Duyduğum şeyle şokla gözlerimi açtım ve burun buruna geldik. "Ne?"

Söylediği şeyler ve bana yakınlığı heyecanlandırıyordu. Kalbim sakin!

"Eğer şimdi uyanmazsan seni öperim" dediğinde kızarmıştım. Omuz silkerek tekrar gözlerimi kapattım.
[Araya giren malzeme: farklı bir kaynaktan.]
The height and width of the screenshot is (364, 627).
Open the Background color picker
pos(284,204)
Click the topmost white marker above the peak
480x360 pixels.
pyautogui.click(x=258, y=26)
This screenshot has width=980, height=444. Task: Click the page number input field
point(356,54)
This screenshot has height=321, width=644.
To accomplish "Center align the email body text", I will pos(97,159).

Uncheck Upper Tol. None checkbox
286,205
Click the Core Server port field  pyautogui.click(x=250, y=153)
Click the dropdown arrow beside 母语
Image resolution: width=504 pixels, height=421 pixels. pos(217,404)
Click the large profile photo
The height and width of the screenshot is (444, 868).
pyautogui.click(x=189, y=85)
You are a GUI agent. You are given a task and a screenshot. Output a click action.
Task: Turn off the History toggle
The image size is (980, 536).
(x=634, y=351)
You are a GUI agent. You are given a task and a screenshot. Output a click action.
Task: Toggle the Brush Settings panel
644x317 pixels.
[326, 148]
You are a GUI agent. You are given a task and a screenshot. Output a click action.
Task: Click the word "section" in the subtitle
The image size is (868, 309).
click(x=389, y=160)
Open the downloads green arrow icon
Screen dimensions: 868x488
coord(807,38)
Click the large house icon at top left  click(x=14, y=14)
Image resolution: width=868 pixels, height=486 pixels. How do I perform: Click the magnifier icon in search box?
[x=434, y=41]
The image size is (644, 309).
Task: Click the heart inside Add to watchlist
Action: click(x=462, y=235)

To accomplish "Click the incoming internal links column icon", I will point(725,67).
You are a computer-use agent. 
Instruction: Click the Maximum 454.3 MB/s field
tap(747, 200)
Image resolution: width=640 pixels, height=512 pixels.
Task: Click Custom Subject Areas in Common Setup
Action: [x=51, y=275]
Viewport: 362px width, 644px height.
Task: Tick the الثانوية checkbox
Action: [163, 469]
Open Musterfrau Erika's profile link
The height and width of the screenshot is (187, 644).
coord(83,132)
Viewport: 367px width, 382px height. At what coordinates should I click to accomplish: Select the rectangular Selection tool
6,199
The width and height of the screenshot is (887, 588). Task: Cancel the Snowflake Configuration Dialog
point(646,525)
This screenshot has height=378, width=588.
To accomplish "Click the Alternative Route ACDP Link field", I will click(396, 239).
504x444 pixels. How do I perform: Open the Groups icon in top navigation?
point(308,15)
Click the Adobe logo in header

"Ha öpmemi istiyorsun yani?" dediğinde "Yok canım ne münasebet? Uykum olduğu için kapattım gözlerimi" dedim.

Biz de yedik Dila.

 

"İnandım say" dedi gülerek.

"İnan inan" dedim gözlerim hala kapalıyken. Bir anda burnunu yanağımda hissettiğimde kalbim tekledi, heyecan her yanımı sardı ama gözlerimi açmadım, direndim.

"Çok güzel kokuyorsun" dedi burnunu şakağımda gezdirirken. Nefes alamıyordum, kalbim firar edecekti.

Gözlerimi açmamak için direniyordum.

"Söylediklerimde ciddiyim" derken hala aynı pozisyondaydı.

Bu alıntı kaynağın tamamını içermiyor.